[RECORD EXTRACTS]

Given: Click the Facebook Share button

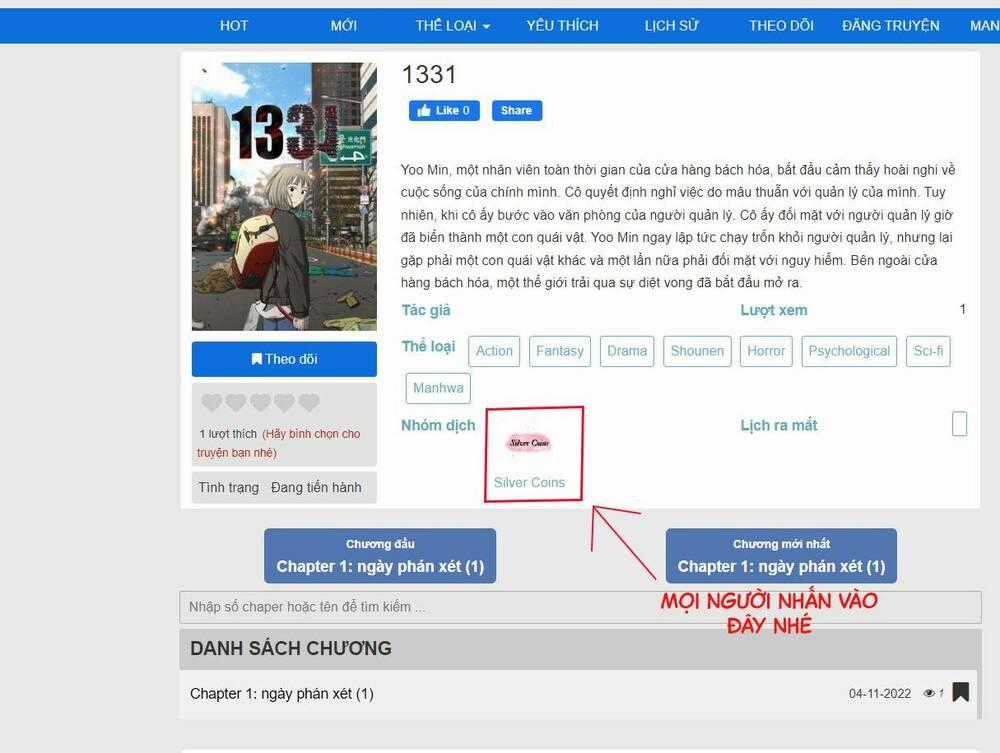Looking at the screenshot, I should click(516, 110).
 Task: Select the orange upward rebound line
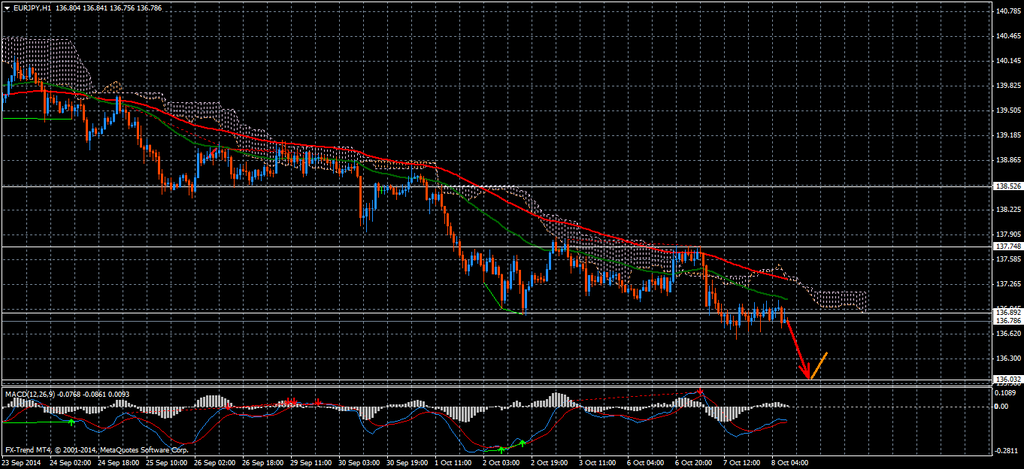coord(818,366)
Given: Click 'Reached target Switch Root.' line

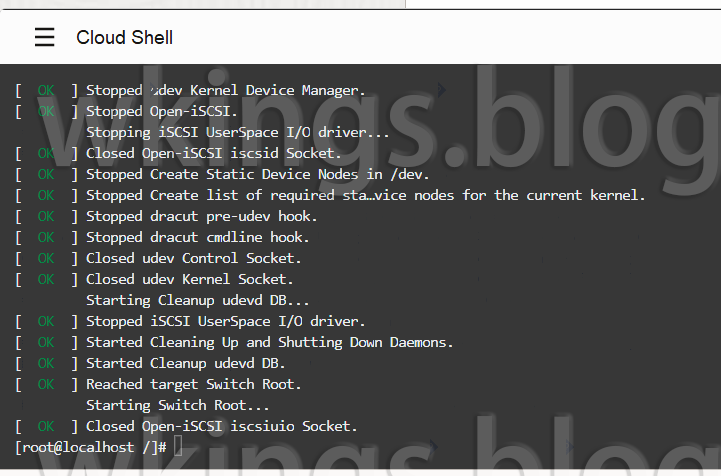Looking at the screenshot, I should [158, 384].
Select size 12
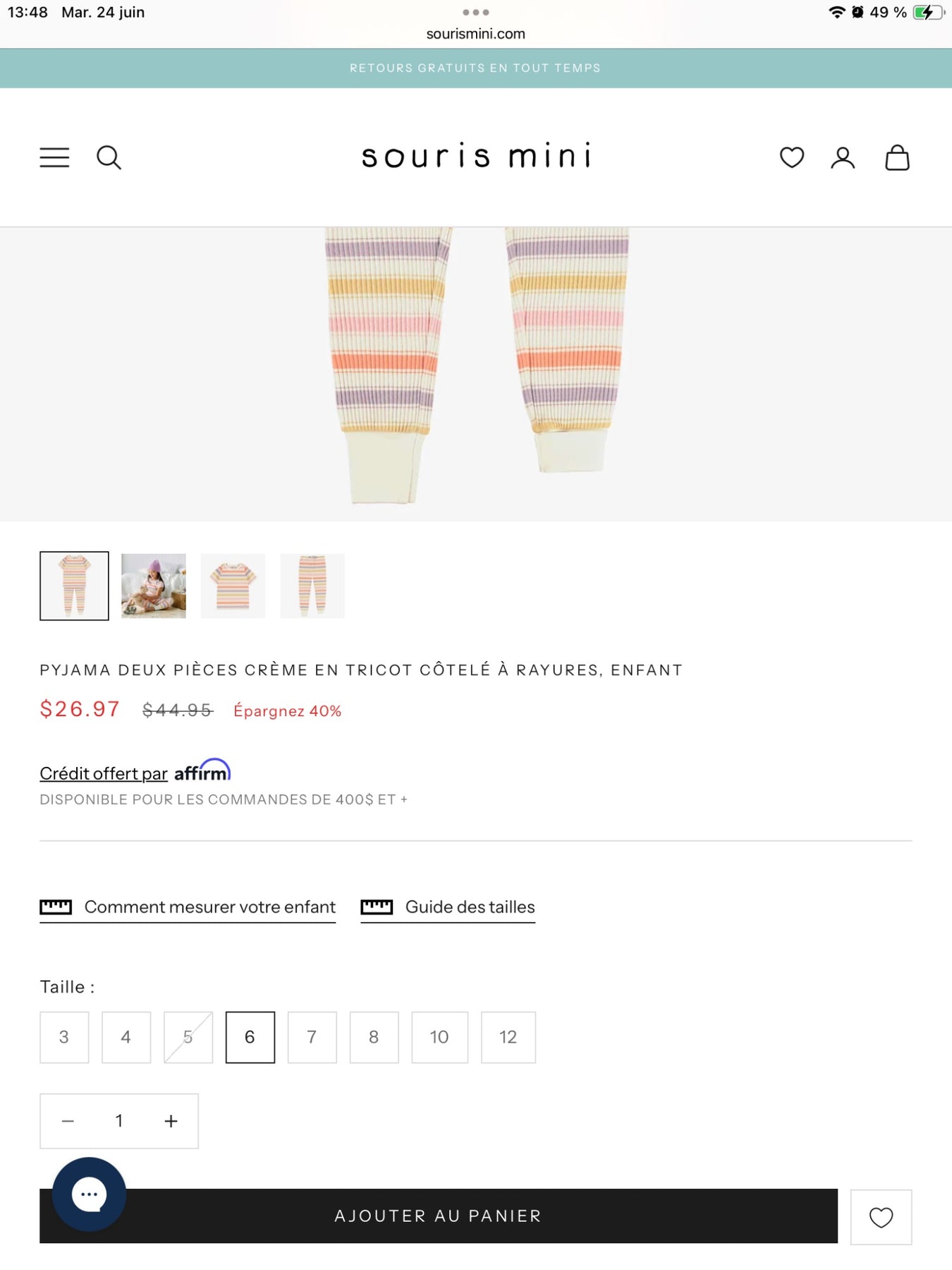The image size is (952, 1270). tap(508, 1037)
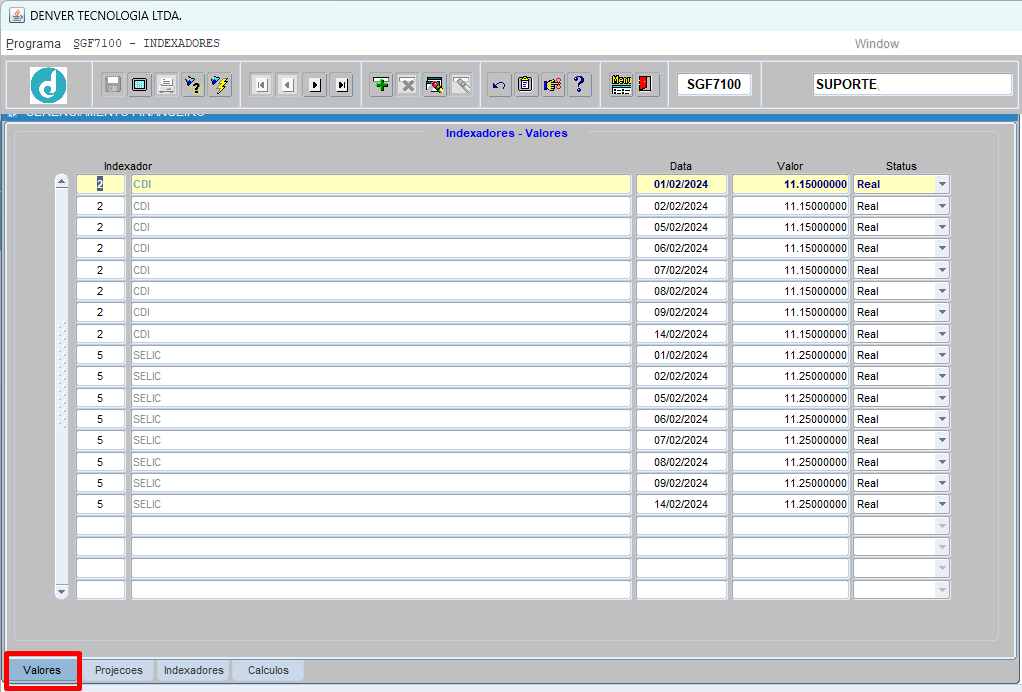1022x692 pixels.
Task: Click Valor field of SELIC 05/02/2024 row
Action: [791, 398]
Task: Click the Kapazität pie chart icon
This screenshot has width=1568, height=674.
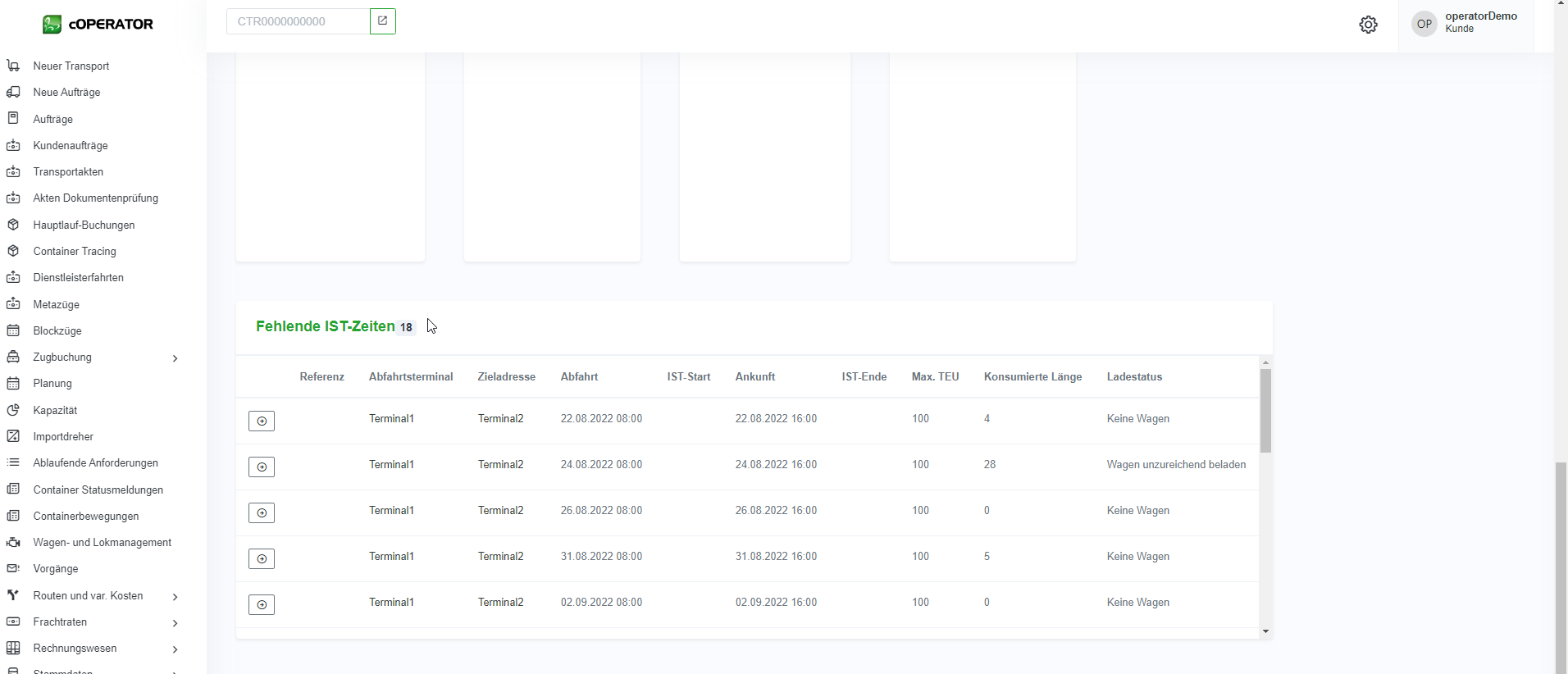Action: [13, 410]
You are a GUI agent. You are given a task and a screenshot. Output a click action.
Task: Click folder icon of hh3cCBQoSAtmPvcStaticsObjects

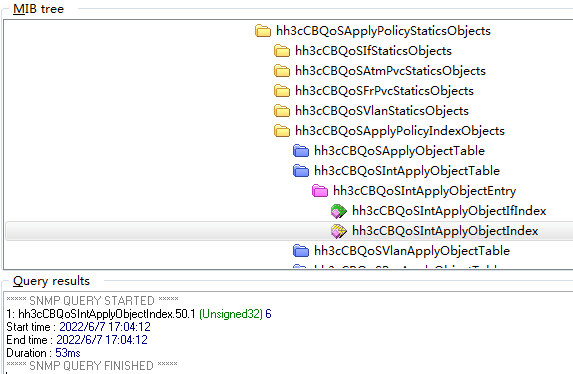click(x=282, y=71)
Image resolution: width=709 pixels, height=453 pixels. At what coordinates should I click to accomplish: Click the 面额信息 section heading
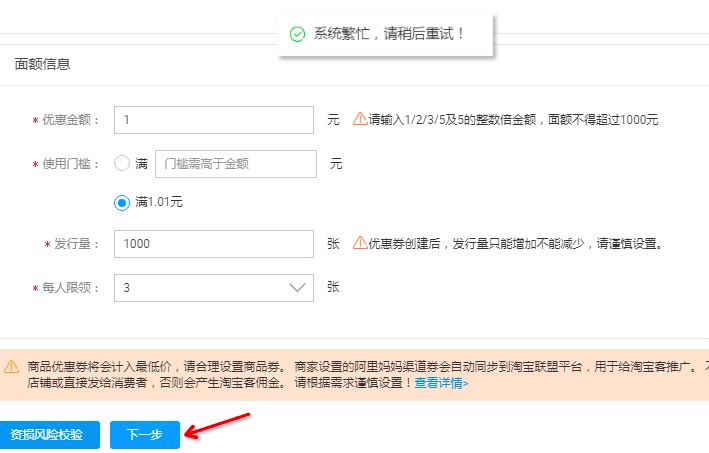42,64
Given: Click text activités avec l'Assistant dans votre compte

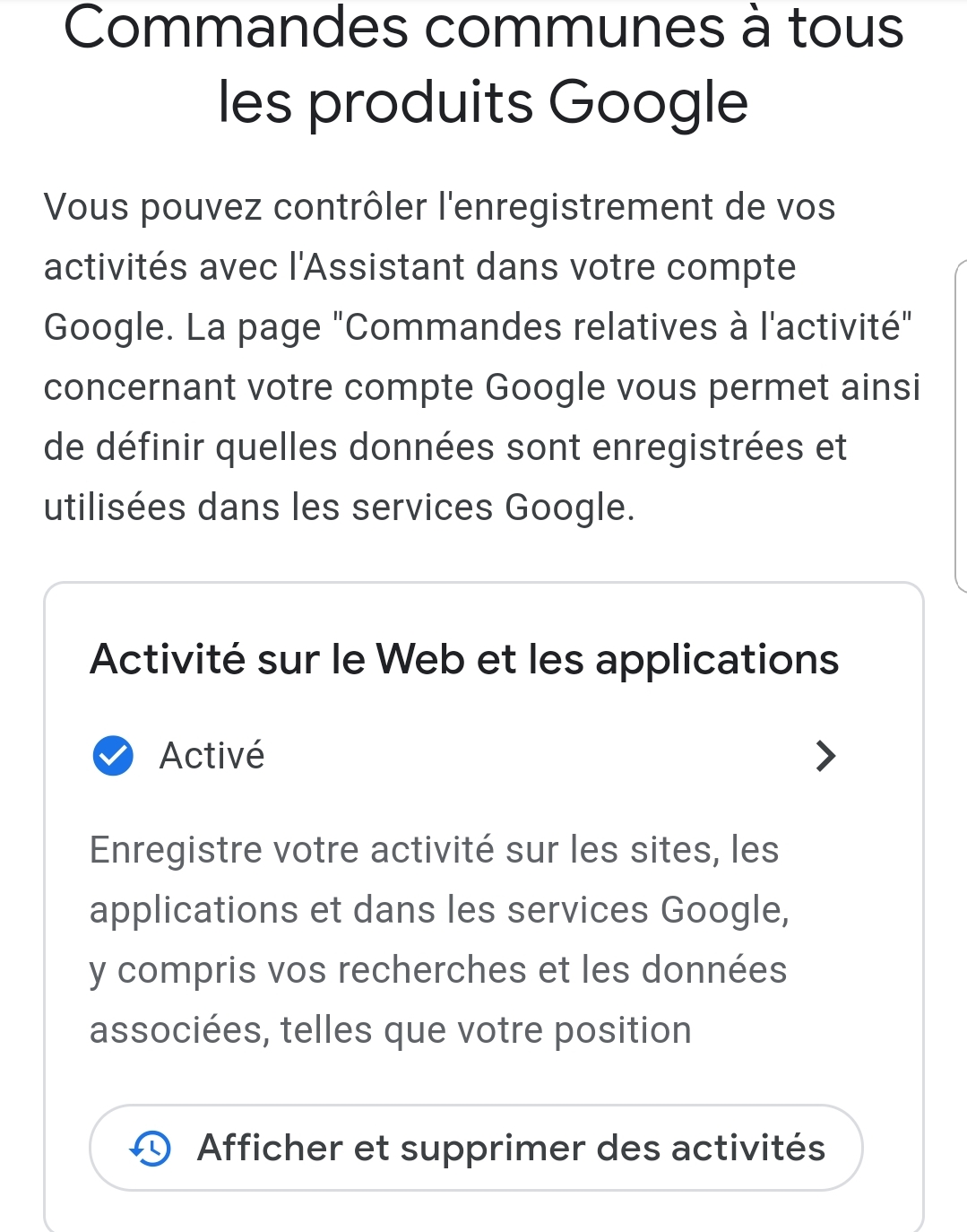Looking at the screenshot, I should coord(419,267).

[/RECORD EXTRACTS]

**WHAT YOU ARE ASKED TO DO:**
Starting at the first line of the entries, restate word for word everything through the line that holds "Task: Click the Kapazität pie chart icon", both ends included, but omit any pictures.

**OUTPUT FOR THIS EXERCISE:**
Given: Click the Facebook Share button

Looking at the screenshot, I should click(516, 110).
 Task: Select the orange upward rebound line
coord(818,366)
Given: Click 'Reached target Switch Root.' line

Looking at the screenshot, I should [158, 384].
Select size 12
The image size is (952, 1270). tap(508, 1037)
1022x692 pixels.
Task: Click Valor field of SELIC 05/02/2024 row
Action: [791, 398]
Task: Click the Kapazität pie chart icon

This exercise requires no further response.